William Gutowski has been selected to be a lead author for the next Intergovernmental Panel on Climate Change (IPCC) assessment report which will be published in 2021.

Gutowski, professor of geological and atmospheric sciences and associate dean of the College of Liberal Arts and Sciences, researches regional scale climate simulation and analysis. His expertise will be instrumental in the new structure of the assessment report.

“Where the next report is going to have its greatest impact is when you start to bring things yet closer to home,” Gutowski said. “We’ll be talking more and more about what does [climate change] mean for people living here in the Midwest, what does this mean for people living on tropical islands, what does this mean for people living in the arctic regions.”

This will be Gutowski’s second round of serving as a lead author. He also was involved as a contributing author for the third and fourth reports. Each author works with a group of authors to contribute to a particular chapter within the report. In total, hundreds of scientists who are experts in climate research volunteer their time to work on the reports.

“These reports are not simply review documents. We’re expected to make expert judgment on what is in the literature,” Gutowski said.

The IPCC was set up as an international group to assess the science related to climate change in 1988 by the World Meteorological Organization (WMO) and United Nations Environment Programme (UNEP). The assessment reports serve as a scientific basis for governments to develop climate-related policies.

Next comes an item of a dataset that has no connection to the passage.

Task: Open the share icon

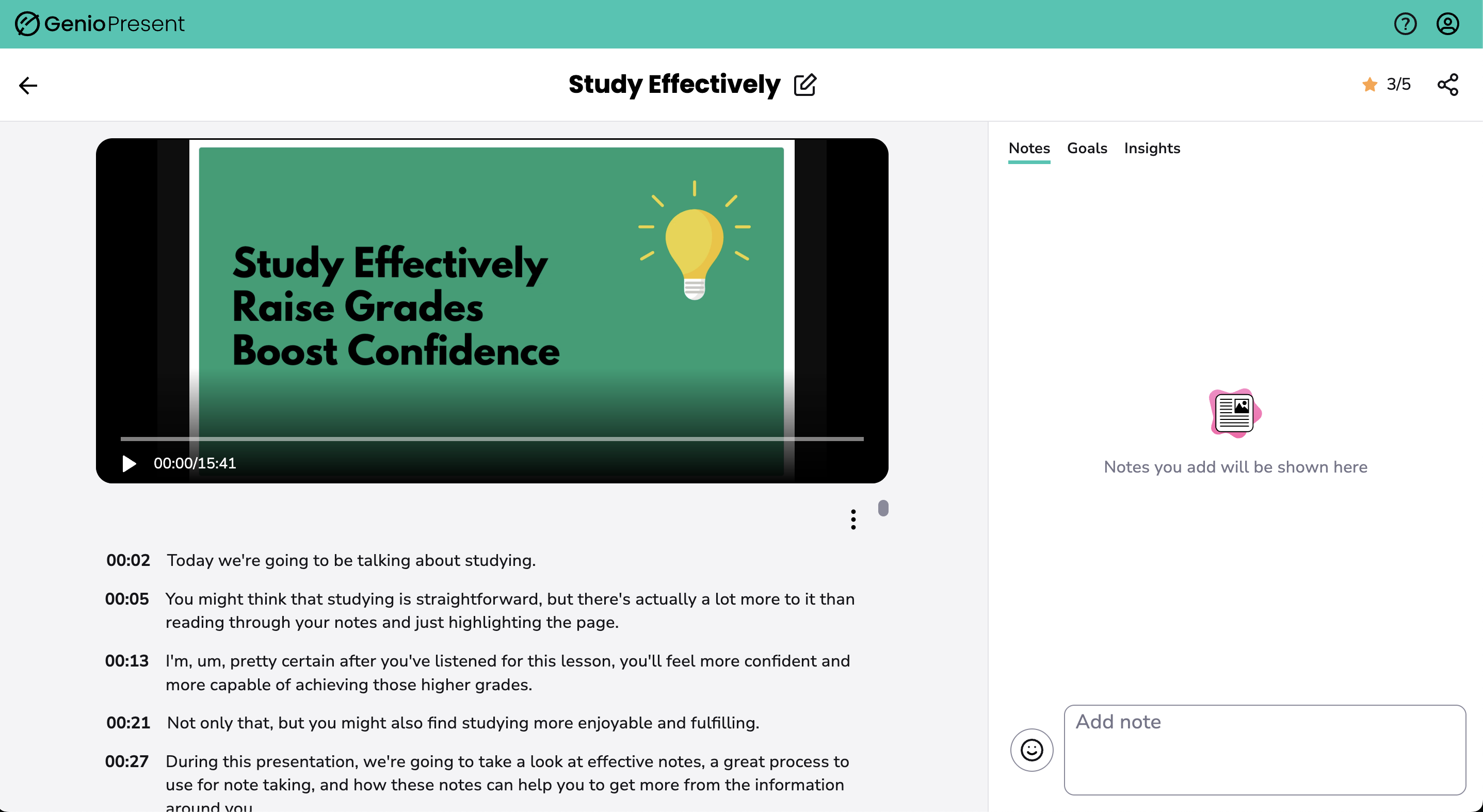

The reports review the scientific basis of climate change, its impacts and future risks and options for mitigating those risks. While earlier reports focused on the data for climate change with some assessment of impact, the upcoming report will deliberately emphasize the impact, especially in regional settings.

The report will begin with the physical science basis for climate change, move to the impacts and adaptations from climate change and finish with a discussion of how climate change might be mitigated. Gutowski will work on a chapter within the section on the physical science basis of climate change. He said the focus on regional settings rather than global trends will make the report relatable to more people.

“I think it will start to have a new kind of value because we’re going to be getting more refined about what it means for you or me in different locations,” Gutowski said. “That starts to make it more directly relevant to humans in their day-to-day living and when they start to think about what the world is going to be like for their children and their grandchildren.”